TASK DIRECTIONS: Your output is to consist only of the line containing "Instruction: Uncheck the" and the lines after it, through the end of the data, reproduced exactly.

══════

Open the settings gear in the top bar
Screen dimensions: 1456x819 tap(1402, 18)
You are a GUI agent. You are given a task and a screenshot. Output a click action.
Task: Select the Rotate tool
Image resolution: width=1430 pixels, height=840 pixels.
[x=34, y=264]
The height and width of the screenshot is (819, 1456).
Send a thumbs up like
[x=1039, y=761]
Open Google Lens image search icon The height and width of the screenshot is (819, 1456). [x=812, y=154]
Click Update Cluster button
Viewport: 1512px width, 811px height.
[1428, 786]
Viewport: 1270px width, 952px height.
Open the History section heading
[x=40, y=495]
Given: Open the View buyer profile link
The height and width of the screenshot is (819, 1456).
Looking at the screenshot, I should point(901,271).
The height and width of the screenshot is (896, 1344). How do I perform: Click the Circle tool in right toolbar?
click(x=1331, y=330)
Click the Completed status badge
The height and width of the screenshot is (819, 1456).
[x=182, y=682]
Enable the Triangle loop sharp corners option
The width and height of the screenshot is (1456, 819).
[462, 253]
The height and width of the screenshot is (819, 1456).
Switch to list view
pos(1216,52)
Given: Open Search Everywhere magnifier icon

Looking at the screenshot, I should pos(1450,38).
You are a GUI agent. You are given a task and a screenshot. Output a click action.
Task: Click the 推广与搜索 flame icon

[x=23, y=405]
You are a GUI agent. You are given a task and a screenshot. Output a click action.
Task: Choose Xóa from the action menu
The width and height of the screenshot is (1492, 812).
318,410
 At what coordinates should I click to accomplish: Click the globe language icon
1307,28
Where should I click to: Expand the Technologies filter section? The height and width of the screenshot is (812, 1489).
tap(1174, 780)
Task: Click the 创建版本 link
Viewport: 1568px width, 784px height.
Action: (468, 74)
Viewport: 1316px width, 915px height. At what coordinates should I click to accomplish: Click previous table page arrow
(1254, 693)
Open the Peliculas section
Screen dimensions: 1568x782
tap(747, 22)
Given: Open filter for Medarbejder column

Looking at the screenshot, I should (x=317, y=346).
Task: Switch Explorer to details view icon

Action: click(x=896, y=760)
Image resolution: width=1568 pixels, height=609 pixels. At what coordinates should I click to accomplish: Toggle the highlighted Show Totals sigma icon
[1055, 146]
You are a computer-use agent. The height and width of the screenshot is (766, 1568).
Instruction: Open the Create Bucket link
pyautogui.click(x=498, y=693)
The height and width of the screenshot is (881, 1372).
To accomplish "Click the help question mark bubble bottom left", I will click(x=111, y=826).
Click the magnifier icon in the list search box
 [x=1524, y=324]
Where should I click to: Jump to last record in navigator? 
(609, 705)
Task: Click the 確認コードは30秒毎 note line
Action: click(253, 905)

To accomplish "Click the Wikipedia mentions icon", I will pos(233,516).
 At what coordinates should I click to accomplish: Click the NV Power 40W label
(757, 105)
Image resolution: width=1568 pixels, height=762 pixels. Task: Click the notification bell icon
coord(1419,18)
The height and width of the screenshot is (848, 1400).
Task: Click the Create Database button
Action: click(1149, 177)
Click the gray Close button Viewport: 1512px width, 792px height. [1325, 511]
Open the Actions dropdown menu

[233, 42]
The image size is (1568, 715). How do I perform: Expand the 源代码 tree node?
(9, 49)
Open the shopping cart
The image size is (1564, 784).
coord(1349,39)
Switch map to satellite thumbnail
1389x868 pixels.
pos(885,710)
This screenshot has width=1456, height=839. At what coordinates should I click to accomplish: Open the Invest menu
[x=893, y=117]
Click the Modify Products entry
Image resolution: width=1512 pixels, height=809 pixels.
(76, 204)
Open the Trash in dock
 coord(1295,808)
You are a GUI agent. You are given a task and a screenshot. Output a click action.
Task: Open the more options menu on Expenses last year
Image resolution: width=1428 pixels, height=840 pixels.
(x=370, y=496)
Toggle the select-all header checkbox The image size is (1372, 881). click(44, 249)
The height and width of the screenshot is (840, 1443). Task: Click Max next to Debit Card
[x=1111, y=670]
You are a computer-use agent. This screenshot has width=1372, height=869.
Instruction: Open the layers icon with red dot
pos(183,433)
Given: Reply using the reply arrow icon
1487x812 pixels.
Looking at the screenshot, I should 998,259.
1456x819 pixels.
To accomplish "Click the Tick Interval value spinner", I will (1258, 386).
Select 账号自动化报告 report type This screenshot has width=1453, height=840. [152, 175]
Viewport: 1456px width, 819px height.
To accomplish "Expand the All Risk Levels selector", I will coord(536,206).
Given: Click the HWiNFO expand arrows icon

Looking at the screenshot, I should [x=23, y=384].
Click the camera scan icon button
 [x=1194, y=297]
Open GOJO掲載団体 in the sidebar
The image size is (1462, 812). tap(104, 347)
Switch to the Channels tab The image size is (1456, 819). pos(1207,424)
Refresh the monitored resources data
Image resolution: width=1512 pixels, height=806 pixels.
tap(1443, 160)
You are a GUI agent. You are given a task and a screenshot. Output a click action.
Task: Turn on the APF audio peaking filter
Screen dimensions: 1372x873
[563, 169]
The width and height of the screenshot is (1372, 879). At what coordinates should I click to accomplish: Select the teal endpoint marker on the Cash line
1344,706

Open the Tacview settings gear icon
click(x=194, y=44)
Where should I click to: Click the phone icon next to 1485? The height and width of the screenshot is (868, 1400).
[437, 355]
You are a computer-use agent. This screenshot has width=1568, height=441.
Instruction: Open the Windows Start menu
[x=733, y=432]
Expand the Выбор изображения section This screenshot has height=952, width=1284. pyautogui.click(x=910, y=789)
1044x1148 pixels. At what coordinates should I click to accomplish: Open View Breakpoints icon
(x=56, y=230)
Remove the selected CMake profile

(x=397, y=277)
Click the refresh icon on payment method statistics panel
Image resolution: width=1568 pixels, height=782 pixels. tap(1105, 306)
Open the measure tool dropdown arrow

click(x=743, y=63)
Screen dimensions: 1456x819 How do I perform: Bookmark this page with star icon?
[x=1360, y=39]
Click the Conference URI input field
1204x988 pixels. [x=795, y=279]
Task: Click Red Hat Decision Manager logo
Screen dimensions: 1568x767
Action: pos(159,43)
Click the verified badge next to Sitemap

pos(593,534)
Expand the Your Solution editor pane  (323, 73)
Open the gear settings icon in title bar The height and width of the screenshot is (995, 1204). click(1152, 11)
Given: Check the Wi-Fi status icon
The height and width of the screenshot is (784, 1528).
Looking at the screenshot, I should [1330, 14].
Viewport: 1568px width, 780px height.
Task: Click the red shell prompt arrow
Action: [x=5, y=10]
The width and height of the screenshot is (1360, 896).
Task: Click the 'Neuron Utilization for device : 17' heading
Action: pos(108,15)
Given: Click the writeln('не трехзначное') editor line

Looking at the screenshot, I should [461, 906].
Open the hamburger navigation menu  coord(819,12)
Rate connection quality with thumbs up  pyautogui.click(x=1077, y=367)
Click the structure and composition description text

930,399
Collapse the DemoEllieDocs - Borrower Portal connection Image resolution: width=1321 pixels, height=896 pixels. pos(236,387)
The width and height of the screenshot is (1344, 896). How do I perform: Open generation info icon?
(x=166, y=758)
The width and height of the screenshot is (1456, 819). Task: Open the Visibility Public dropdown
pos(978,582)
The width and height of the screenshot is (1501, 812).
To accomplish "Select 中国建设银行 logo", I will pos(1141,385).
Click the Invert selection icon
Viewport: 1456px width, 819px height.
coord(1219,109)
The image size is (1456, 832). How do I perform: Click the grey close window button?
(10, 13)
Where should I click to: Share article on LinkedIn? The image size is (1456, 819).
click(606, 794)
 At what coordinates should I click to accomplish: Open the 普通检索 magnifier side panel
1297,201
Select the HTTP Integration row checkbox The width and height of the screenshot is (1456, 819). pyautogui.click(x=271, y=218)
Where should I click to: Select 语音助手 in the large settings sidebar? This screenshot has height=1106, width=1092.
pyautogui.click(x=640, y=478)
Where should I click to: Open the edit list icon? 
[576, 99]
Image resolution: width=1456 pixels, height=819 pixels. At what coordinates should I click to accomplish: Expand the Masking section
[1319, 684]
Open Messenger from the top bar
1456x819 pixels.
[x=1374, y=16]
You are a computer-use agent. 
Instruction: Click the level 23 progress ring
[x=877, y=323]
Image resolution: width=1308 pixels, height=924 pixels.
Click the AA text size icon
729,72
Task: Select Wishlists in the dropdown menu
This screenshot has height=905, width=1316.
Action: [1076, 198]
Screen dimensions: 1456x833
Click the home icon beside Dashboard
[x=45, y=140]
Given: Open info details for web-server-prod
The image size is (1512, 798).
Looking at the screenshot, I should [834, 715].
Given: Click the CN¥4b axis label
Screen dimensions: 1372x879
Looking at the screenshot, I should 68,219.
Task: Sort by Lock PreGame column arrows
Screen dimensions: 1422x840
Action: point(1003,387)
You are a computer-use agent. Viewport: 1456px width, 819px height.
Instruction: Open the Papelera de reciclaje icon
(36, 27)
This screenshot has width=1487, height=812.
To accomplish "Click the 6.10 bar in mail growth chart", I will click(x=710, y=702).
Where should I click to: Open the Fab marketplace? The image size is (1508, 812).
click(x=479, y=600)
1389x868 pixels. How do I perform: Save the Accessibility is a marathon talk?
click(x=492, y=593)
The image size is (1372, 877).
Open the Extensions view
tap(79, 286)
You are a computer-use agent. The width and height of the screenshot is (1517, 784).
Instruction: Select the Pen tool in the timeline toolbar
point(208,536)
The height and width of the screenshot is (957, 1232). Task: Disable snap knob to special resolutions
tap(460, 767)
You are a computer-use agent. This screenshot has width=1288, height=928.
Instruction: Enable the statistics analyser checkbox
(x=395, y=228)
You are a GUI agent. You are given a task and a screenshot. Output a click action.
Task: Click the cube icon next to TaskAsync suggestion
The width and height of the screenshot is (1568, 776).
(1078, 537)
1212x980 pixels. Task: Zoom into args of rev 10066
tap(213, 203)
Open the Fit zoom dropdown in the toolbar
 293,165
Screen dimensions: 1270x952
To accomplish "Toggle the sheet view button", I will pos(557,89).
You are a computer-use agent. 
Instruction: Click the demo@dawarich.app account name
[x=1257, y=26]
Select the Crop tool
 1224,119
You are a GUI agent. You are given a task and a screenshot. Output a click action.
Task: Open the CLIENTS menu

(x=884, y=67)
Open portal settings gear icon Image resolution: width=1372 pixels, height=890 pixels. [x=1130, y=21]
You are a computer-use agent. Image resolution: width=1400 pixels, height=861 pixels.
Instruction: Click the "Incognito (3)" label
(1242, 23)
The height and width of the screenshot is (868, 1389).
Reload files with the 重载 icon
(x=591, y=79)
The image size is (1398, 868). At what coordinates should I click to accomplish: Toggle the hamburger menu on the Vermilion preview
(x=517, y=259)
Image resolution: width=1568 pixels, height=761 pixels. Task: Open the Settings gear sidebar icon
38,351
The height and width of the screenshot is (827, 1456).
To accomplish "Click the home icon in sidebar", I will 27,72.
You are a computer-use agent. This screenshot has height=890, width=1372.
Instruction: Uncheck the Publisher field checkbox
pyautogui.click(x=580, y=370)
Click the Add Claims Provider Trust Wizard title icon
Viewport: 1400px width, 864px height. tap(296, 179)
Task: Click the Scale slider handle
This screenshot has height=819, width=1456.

══════

EXERCISE SOLUTION:
Instruction: Uncheck the Publisher field checkbox
pyautogui.click(x=580, y=370)
Click the Add Claims Provider Trust Wizard title icon
Viewport: 1400px width, 864px height. tap(296, 179)
Task: Click the Scale slider handle
This screenshot has height=819, width=1456.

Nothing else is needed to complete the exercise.